• _Work item_
When you reach the line with "Image resolution: width=988" in the records below, begin transcribing exactly and continue up to and including the line with "1086x582 pixels. At", leaving out every picture.

[Extracted entries]

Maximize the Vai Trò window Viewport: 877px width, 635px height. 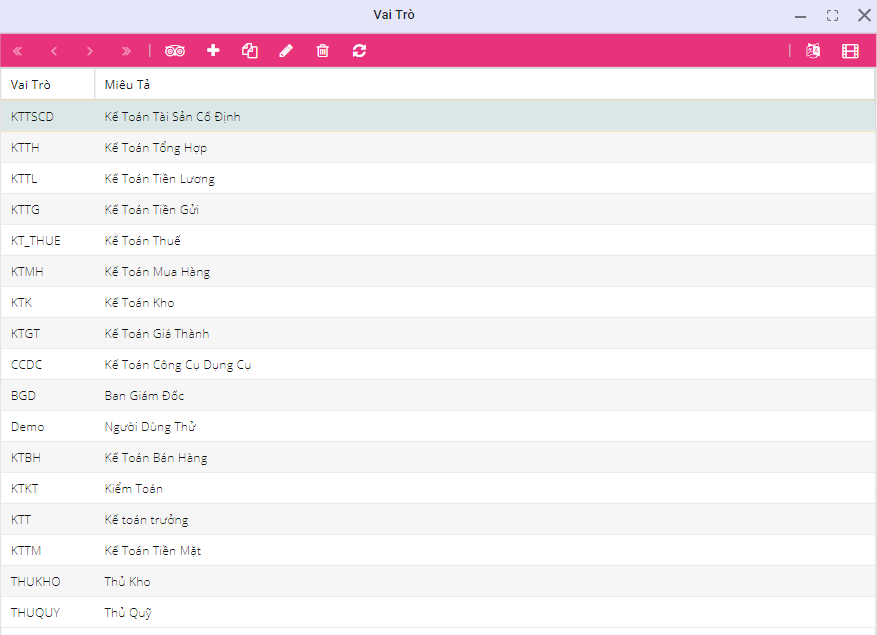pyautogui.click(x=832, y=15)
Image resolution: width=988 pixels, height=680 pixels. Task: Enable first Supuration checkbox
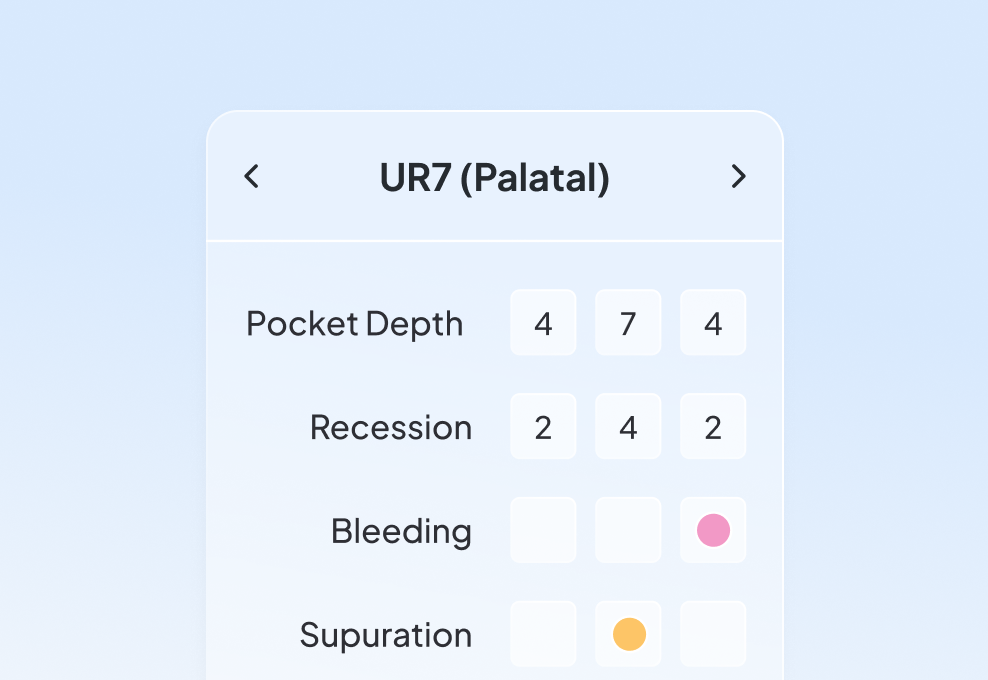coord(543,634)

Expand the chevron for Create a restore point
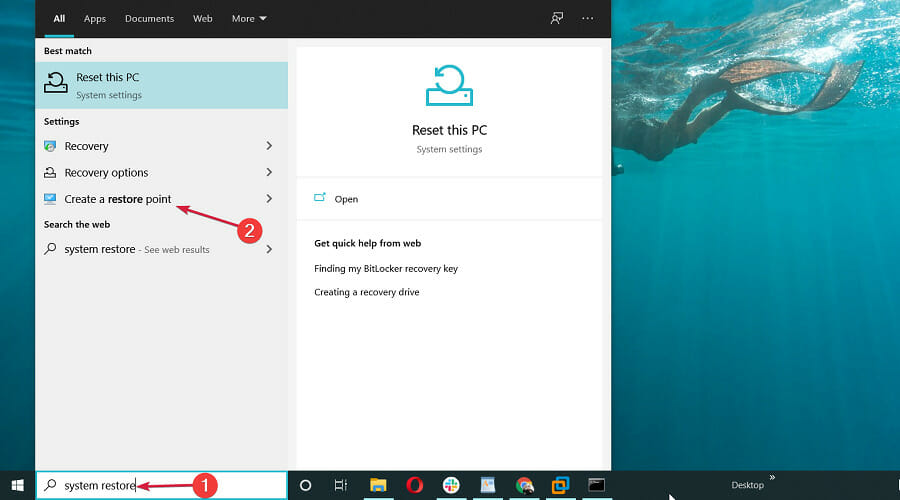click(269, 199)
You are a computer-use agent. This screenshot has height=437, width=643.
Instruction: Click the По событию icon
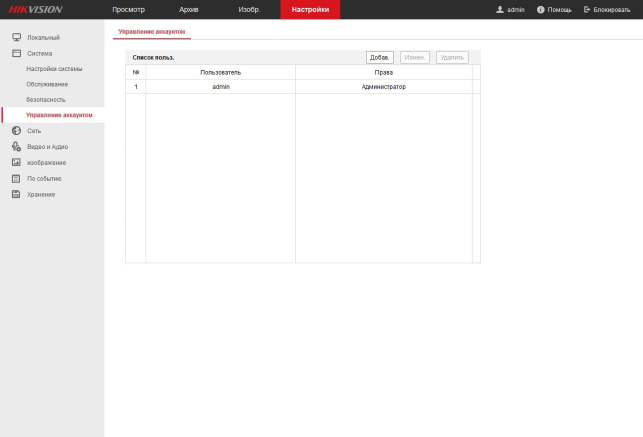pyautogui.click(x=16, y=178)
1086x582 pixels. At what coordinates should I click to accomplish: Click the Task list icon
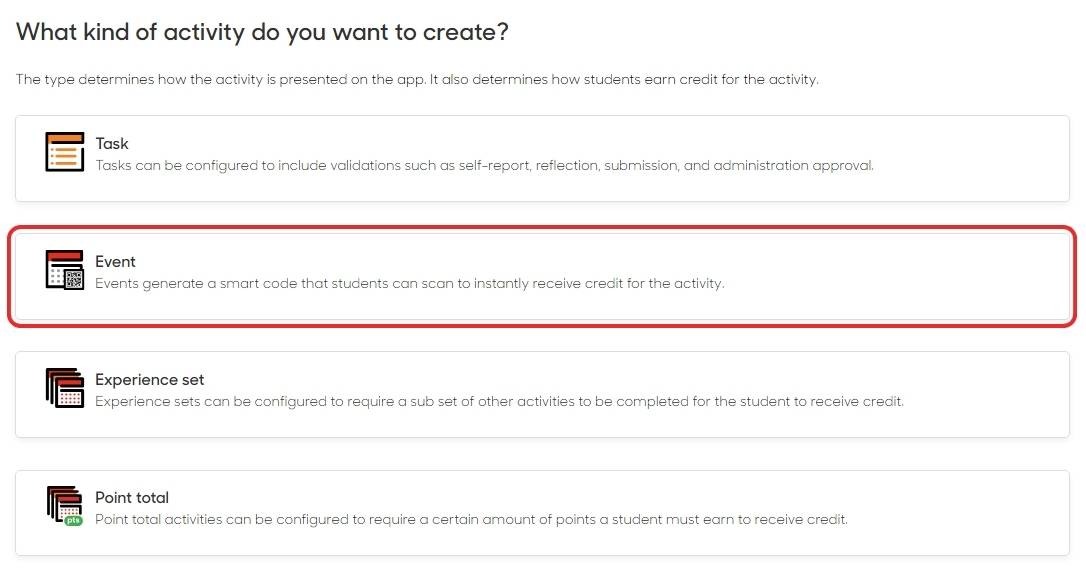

[/Extracted entries]
[Extracted entries]

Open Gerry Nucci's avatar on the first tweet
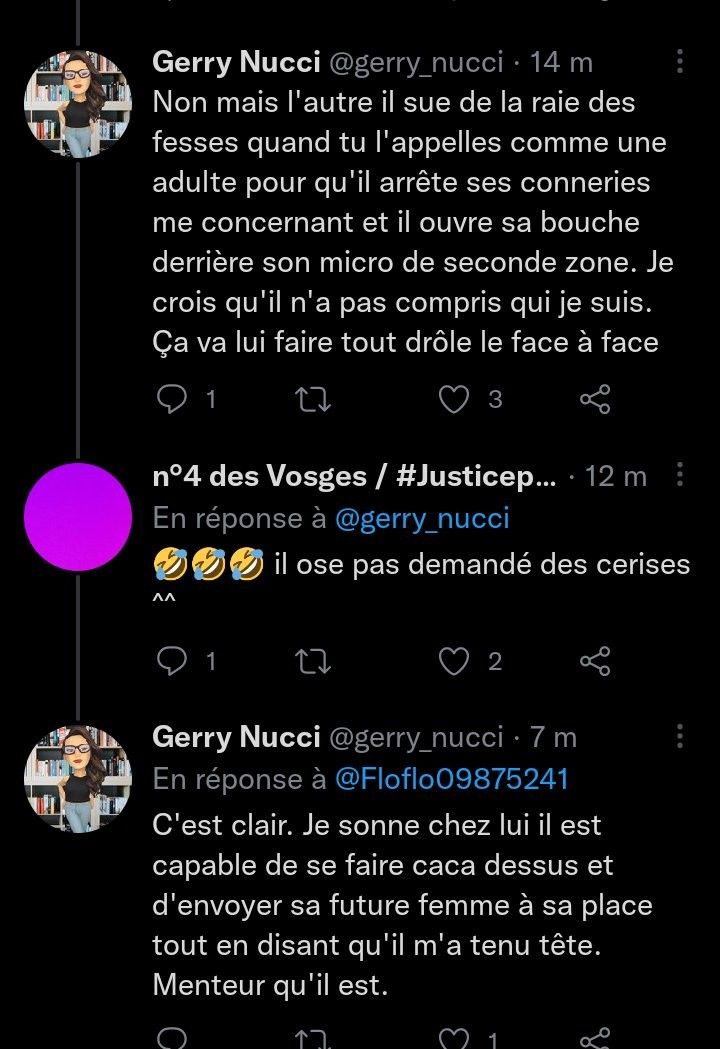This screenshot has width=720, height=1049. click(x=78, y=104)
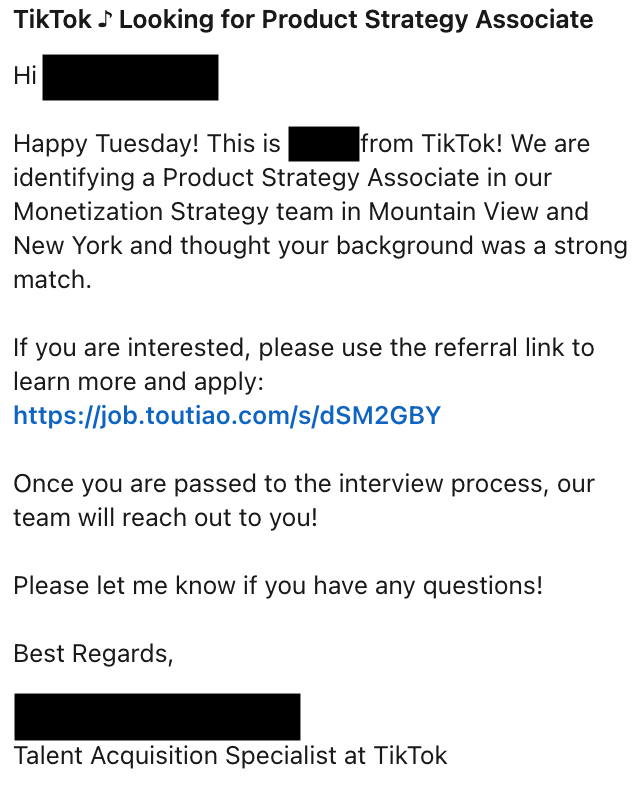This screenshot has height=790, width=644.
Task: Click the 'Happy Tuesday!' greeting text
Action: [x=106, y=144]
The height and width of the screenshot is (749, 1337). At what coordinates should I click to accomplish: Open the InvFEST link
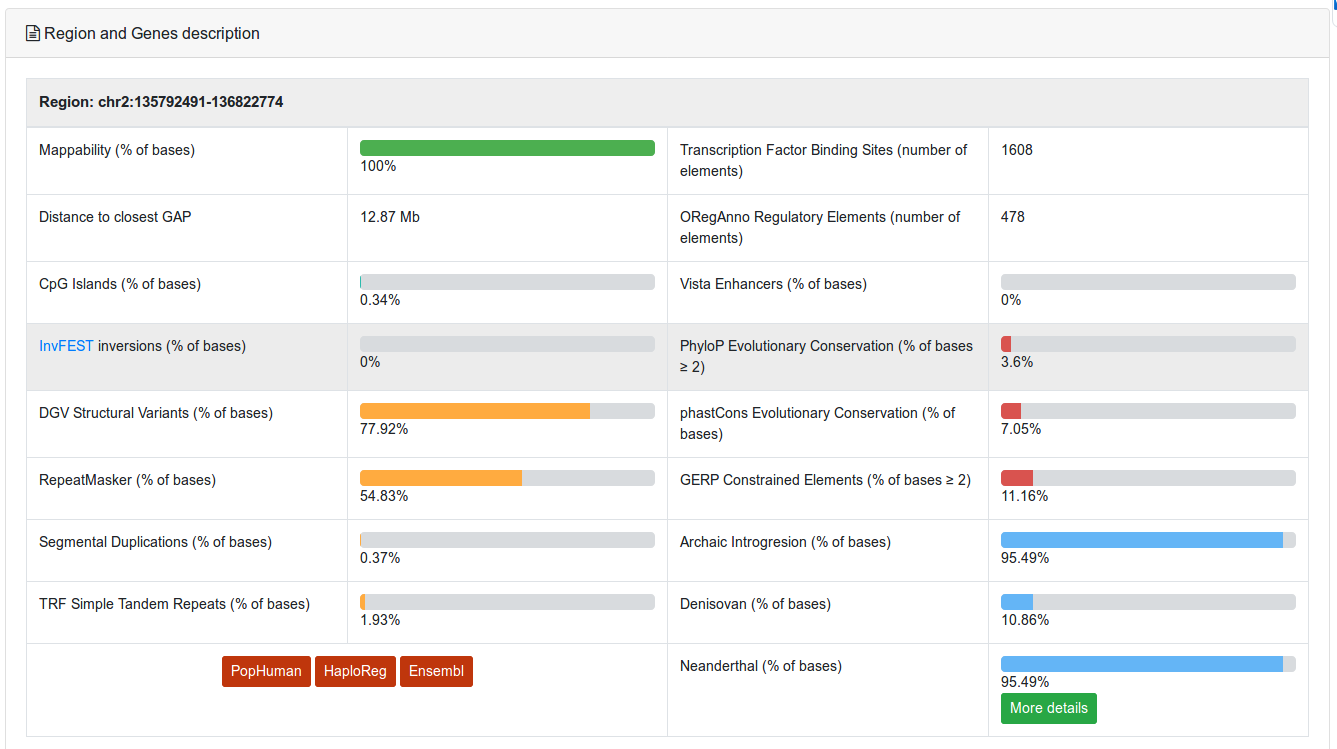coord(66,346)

[/Extracted entries]

• _Task output_
Image resolution: width=988 pixels, height=680 pixels. Task: Enable first Supuration checkbox
coord(543,634)

Expand the chevron for Create a restore point
click(269, 199)
You are a computer-use agent. This screenshot has height=437, width=643.
Instruction: Click the По событию icon
pyautogui.click(x=16, y=178)
1086x582 pixels. At what coordinates should I click to accomplish: Click the Task list icon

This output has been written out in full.